I am reading large number of files and parsing them so I wanted to parallelized this process. I successfully achieve that by doing following:
def parse_xml(files):
for filename in files:
with open(os.path.expanduser(filename), 'rb') as data_file:
# parse logic
return dict # key is each file name
def main():
numthreads = 16
numfiles = 24
pool = multiprocessing.Pool(processes=numthreads)
rootDir = '~/someLocation/' # directory that has all the files
paths = [rootDir + f for f in os.listdir(os.path.expanduser(rootDir)) if len(f) > 1]
try:
file_list = pool.map(parse_xml, (paths[fname:fname+numfiles] for fname in xrange(0,len(paths), numfiles)))

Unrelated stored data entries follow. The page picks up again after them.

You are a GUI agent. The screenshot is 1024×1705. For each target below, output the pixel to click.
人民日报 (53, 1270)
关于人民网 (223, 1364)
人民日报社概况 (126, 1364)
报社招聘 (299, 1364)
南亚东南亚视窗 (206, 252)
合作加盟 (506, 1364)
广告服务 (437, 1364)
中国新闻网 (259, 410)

process_results(file_list)
pool.close()
pool.join()
except KeyboardInterrupt:
pool.terminate()
Everything works fine but now I want to parse a a set for filtering purpose into my parse_xml
method.
After reading the pool.map documentation I realize its not possible. so I wrote following additional wrapper method:
def parse_xml_wrapper(multiples):
return parse_xml(*multiples)
in my main instead of calling parse_xml I call this wrapper method while parsing the the set to it:
file_list = pool.map(parse_xml_wrapper(mySet), (paths[fname:fname+numfiles] for fname in xrange(0,len(paths), numfiles)))
I modified parse_xml
method to accept the set def parse_xml(files, mySet)
TypeError: parse_xml() takes exactly 2 arguments (110277 given)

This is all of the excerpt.